Strengths and Limitations

This systematic literature review is the only comprehensive assessment of constitutional t(9;22) carriers and the outcomes and phenotypes of their unbalanced offspring. We also incorporated a case from our institution of a balanced t(9;22)(q34;q11.2), an analog of the somatic balanced translocation seen in the Philadelphia chromosome of CML. There are only two other published cases of a patient with balanced t(9;22)(q34;q11.2) (McGoey and Lacassie, 2009; Czuchlewski et al., 2011). The rarity of such a translocation underscores the importance of publishing similar cases.
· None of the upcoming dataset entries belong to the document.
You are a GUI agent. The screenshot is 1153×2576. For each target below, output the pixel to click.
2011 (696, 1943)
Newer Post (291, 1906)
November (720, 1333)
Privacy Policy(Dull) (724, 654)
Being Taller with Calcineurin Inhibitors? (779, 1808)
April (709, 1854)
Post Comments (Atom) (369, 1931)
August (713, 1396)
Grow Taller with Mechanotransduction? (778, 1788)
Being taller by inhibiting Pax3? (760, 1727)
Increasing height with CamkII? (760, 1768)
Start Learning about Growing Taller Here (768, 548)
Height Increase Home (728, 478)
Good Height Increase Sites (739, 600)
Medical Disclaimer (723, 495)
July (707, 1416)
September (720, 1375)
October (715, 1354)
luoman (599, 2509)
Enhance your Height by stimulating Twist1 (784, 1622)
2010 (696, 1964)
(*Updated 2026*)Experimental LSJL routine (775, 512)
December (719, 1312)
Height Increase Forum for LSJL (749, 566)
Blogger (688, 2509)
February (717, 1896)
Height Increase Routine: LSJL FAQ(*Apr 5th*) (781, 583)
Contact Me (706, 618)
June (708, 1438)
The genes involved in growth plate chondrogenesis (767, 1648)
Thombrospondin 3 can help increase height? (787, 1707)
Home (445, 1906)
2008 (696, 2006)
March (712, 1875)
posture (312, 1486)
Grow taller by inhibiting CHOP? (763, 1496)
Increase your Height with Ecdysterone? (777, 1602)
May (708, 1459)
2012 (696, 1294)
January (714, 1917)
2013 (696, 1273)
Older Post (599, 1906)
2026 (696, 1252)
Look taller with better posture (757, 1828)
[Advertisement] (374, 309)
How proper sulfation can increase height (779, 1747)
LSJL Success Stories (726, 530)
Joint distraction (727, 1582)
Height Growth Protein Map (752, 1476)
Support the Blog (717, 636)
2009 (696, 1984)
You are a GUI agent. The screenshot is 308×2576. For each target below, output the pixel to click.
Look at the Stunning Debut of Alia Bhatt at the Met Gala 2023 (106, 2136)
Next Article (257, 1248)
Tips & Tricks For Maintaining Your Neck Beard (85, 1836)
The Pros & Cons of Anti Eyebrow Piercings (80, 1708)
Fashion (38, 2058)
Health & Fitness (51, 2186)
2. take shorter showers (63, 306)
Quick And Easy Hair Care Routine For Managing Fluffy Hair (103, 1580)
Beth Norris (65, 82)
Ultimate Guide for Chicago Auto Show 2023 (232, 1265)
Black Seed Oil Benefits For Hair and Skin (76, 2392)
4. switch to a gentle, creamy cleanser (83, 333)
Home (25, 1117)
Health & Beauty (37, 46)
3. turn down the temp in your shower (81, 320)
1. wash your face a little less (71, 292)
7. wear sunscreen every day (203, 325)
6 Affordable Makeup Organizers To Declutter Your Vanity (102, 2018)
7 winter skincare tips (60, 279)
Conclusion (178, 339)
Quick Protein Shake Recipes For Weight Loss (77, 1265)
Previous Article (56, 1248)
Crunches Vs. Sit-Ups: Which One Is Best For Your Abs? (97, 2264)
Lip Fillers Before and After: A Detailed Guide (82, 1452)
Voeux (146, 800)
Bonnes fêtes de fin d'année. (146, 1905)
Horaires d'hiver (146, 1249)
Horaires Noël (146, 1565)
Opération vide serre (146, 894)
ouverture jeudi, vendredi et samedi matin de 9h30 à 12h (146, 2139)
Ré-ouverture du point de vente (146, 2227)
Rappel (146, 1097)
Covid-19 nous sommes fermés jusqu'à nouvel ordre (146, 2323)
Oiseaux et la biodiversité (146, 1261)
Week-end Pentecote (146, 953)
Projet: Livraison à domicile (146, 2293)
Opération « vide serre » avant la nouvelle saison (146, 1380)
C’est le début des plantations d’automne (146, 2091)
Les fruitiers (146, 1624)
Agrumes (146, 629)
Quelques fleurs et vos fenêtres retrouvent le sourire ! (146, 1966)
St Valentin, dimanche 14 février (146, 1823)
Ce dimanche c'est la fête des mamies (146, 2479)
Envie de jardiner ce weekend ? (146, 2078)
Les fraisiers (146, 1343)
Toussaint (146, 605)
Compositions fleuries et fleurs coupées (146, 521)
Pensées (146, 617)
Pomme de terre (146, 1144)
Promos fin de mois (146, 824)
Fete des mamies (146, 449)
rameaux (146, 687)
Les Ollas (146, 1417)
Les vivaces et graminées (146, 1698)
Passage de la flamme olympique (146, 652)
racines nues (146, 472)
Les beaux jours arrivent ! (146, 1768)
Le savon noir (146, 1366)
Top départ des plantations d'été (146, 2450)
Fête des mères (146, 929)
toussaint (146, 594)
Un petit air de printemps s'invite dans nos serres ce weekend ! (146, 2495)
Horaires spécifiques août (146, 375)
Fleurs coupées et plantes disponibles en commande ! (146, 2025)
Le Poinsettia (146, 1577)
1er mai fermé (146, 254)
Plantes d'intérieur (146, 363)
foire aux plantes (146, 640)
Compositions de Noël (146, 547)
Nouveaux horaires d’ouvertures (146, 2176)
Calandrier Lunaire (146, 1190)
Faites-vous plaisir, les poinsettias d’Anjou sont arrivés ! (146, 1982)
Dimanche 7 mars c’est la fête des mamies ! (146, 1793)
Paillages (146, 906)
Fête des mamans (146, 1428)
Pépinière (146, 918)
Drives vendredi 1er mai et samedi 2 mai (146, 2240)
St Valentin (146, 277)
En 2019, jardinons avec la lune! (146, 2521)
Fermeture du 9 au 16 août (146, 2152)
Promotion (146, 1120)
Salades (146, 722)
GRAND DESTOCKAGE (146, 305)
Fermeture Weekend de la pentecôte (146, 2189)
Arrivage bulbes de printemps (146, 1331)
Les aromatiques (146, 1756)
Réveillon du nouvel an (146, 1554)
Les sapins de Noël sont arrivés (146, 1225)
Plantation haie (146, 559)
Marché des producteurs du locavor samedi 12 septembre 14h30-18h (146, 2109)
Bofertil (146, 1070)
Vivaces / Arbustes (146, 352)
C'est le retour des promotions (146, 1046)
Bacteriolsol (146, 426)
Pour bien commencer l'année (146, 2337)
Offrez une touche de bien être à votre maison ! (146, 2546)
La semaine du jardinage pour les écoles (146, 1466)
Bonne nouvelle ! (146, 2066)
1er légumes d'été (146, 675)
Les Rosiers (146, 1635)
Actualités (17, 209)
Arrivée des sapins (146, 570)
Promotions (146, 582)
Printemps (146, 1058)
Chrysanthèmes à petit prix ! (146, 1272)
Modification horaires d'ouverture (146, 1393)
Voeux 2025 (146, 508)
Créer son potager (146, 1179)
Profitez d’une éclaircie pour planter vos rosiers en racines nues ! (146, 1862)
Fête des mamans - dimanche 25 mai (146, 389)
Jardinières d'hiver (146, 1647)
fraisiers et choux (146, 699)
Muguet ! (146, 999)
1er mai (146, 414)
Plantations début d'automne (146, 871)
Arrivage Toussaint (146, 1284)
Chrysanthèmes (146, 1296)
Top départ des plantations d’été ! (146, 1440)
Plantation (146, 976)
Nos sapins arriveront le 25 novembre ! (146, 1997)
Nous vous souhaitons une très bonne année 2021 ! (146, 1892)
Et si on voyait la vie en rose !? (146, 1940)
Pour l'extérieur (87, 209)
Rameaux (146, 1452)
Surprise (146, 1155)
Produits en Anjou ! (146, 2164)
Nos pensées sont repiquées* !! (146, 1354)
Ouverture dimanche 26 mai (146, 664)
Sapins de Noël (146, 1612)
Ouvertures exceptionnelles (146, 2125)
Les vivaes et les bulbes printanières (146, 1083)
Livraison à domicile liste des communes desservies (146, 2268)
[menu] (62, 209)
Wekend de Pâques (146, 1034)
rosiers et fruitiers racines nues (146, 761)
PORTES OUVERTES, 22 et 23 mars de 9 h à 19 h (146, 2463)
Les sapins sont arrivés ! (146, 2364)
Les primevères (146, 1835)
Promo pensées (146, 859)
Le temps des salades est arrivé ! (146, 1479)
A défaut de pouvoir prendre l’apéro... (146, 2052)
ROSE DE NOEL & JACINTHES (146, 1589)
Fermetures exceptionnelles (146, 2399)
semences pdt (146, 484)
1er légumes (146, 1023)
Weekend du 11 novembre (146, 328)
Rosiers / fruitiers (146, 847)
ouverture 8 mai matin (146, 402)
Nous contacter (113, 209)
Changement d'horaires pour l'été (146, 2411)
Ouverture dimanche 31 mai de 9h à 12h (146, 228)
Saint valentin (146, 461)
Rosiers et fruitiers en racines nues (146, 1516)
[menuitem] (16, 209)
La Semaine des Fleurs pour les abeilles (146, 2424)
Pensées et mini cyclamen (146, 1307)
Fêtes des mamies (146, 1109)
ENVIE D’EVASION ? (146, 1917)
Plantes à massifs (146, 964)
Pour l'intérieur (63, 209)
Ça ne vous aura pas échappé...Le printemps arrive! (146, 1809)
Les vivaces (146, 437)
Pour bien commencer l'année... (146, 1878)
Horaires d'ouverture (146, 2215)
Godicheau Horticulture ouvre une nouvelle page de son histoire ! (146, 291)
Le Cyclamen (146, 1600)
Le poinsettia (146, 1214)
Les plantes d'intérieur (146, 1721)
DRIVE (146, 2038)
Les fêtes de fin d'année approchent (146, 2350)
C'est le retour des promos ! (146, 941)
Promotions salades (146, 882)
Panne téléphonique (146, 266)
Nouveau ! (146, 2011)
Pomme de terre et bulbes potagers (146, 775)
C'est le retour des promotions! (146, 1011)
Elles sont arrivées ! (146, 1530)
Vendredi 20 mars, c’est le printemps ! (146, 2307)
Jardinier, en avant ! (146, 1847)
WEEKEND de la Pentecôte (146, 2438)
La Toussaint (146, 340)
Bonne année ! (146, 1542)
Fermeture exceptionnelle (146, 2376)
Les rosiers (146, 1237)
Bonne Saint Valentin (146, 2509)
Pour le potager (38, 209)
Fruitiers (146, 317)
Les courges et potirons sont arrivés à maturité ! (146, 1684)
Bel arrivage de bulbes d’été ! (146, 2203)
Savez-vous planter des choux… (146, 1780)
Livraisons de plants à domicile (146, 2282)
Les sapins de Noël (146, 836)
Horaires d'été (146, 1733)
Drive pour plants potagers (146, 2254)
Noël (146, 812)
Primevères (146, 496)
A limitation of this review is the inclusion of clinical cases of t(9;22) with various chromosomal breakpoints, each of which are associated with a range of possible phenotypic outcomes. There is a relatively small number of accrued cases and each paper reported their cases with a varying level of detail. Additionally, five of the 15 balanced translocation carriers included in the review did not have the karyotype results for each of their offspring reported, limiting insight into the cytogenetic variability amongst siblings (Blank et al., 1975; Tihy et al., 2000; El-Fouly et al., 1991; Sanger et al., 2005; Bouhjar et al., 2011). Reported family histories of balanced translocation carriers and history of prior miscarriages were also sparse. Given the known propensity of balanced t(9;22) for familial recurrence and recurrent pregnancy losses, a lack of reporting limits our study’s ability to review the significance of these correlations in this population.

Conclusion

Our review provides a cytogenetic breakpoint-based genotype-phenotype correlation for unbalanced cases of parental constitutional reciprocal translocation (9;22) carriers. This literature review helps providers give anticipatory guidance to balanced t(9;22) carriers on potential pregnancy outcomes. Balanced t(9;22) carriers should be counseled on the increased risk of recurrent pregnancy loss, subfertility, and having a child with an unbalanced translocation that could lead to an array of phenotypic manifestations. Phenotypic findings in unbalanced cases include cardiac abnormalities, neurological findings, intellectual disability, urogenital anomalies, respiratory or immune dysfunction, and facial or skeletal dysmorphias. Genetic counseling is recommended for any balanced translocation carrier or breakpoints regardless of the chromosomes that are involved.